Neal le foudroya du regard. "Peter, s'il te plaît, pas toi…"

Peter lui retourna le regard et passa l'appel. Neal laissa tomber. Mozzie arriverait dans quelques heures, en attendant il avait du temps pour lui. Il lui faudrait penser à un moyen de s'excuser auprès d'Elizabeth.

Quelques jours plus tard, Elizabeth passa pour une courte visite. Apparemment Peter l'avait convaincue que Neal allait mieux et n'avait plus besoin d'une supervision constante.

"Elizabeth, je voulais te remercier pour avoir pris soin de moi, et aussi m'excuser de t'avoir effrayée quand j'ai… disparu." Il lui tendit un petit paquet.

Elizabeth l'ouvrit curieuse et resta bouche bée. Neal avait peint la vue depuis le toit au coucher du soleil. Les couleurs riches de la fin de journée semblaient sortir de la toile et éclairer la pièce.

"Neal, c'est…" apparemment elle ne trouvait pas les mots adéquats. "Merci."

"Merci à toi de t'être occupée de moi."


Neal retourna au bureau deux semaines plus tard ; le bras toujours en écharpe mais il avait convaincu Peter qu'il pouvait travailler un peu sur quelques dossiers. Il ouvrit la porte et poussa un soupir heureux. Il posa son chapeau sur son bureau et alla saluer Diana et Jones. Les agents étaient content de le revoir et lui annoncèrent en plaisantant qu'ils lui avaient laissé une sélection spéciale de cas.

"Oui, bien sûr, c'est malin…" Neal leva la tête vers le bureau de Peter. L'agent lui fit signe de monter.
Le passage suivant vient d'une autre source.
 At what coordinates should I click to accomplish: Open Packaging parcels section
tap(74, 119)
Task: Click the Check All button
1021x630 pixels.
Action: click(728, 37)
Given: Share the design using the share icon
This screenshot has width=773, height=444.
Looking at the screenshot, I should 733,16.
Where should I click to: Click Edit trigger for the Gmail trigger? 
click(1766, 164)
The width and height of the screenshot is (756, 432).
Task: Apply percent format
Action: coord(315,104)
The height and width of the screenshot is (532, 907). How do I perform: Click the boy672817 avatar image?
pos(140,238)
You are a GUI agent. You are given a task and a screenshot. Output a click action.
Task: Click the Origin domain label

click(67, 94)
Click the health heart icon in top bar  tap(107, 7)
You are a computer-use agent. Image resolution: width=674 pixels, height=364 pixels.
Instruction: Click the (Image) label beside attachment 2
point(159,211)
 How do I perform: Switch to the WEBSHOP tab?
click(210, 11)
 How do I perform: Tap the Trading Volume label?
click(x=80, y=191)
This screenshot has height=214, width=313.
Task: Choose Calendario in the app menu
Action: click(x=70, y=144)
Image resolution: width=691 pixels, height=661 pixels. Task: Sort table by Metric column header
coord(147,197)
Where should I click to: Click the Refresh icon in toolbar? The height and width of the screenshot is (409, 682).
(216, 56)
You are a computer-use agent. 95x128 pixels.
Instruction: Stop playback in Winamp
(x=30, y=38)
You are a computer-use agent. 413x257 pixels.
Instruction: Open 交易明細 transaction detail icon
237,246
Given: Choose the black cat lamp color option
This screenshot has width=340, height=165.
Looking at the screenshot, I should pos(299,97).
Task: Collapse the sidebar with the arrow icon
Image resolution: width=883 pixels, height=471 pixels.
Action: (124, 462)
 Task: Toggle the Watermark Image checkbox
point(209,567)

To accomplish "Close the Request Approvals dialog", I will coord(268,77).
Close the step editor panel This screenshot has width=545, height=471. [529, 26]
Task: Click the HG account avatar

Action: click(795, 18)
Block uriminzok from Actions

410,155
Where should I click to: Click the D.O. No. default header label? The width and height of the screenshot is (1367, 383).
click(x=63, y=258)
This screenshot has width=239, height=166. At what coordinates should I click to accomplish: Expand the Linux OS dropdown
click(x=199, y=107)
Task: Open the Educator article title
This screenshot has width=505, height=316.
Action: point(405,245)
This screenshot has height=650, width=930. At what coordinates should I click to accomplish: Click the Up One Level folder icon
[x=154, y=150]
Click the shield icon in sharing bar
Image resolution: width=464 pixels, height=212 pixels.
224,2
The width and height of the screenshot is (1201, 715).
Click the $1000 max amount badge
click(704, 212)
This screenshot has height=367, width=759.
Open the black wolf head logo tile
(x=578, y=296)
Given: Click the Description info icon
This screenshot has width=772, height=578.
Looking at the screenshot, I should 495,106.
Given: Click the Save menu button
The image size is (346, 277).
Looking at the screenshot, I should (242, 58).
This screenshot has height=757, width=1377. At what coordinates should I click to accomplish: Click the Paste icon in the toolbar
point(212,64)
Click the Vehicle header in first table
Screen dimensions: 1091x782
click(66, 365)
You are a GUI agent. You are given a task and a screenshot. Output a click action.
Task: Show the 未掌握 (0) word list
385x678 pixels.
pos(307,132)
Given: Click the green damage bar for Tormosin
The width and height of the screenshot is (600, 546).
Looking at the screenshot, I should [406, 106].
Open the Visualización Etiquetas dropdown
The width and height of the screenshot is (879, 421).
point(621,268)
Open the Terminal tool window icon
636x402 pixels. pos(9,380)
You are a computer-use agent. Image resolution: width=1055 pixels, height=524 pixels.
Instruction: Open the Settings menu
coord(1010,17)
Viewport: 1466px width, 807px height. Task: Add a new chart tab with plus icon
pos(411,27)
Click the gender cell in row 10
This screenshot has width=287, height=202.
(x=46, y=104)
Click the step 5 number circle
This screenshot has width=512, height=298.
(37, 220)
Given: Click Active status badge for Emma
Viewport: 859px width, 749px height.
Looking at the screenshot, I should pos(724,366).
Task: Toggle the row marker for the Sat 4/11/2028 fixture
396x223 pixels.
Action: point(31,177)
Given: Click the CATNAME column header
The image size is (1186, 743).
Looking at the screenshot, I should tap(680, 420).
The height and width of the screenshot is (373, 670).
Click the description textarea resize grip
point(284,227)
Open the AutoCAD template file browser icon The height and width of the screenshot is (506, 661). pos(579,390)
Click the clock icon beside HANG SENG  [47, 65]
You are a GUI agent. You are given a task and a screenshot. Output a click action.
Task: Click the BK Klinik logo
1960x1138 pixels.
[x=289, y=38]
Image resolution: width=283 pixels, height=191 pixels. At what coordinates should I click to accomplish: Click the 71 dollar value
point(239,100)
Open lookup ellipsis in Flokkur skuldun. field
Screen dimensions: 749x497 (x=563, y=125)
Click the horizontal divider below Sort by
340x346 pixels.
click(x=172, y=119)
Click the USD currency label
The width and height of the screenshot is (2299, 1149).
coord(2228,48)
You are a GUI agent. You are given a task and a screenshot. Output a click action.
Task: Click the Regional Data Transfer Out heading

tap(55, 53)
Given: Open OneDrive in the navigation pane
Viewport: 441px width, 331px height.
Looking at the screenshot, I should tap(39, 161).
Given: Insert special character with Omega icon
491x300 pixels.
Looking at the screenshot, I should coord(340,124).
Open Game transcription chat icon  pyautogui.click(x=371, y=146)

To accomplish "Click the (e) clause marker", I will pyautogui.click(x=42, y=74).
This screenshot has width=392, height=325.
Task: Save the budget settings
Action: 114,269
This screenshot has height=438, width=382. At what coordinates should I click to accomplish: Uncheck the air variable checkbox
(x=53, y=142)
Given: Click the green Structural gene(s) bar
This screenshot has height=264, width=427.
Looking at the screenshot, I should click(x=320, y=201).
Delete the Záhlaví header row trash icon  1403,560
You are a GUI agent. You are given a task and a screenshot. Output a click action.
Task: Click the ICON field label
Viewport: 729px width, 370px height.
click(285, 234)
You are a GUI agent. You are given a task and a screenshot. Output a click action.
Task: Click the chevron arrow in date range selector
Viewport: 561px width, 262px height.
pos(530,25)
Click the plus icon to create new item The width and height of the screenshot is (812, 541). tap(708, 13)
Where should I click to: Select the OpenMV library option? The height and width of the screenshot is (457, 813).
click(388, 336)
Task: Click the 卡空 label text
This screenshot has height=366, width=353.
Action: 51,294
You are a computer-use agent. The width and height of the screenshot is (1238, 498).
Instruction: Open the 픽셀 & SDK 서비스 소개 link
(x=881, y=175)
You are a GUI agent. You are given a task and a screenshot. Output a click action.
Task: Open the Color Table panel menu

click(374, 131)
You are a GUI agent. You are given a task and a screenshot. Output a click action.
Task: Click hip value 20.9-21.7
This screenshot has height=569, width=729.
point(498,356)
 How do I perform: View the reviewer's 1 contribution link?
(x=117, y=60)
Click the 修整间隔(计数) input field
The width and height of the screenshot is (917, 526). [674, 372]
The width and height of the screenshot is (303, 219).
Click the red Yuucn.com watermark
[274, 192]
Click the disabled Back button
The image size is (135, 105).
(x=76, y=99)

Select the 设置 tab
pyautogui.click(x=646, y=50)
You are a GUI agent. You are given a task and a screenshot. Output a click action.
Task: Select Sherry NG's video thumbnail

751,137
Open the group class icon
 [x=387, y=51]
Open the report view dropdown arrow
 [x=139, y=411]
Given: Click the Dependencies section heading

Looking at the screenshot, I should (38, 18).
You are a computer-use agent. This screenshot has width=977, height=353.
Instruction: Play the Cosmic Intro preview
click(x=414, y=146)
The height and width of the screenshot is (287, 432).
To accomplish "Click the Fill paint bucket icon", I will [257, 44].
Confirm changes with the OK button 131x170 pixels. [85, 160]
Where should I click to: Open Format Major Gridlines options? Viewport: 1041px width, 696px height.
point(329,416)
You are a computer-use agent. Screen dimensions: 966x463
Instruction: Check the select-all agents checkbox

"Bon retour Neal ! Alors, ça fait quoi de devoir se lever tôt pour aller travailler ?" plaisanta-t-il.

"Un vrai bonheur," confirma Neal avec un sourire satisfait. "Tu as quelque chose pour moi ?"

"Je t'ai posé quelques dossiers sur ton bureau."

"Fraudes à l'assurance ?" demanda Neal avec un sourire amusé.

"De vieux cas que je voudrais que tu étudies. Tu es confiné au bureau pour au moins quatre semaines, il faut que je t'occupe."

"D'accord, je comprends." Neal hocha la tête. "Peter, il faut que je te dise quelque chose…"

Peter fronça les sourcils, inquiet par le ton. "Oui ?"

"La prochaine fois que je suis blessé et dois être opéré… Je coupe mon émetteur et je m'enfuis."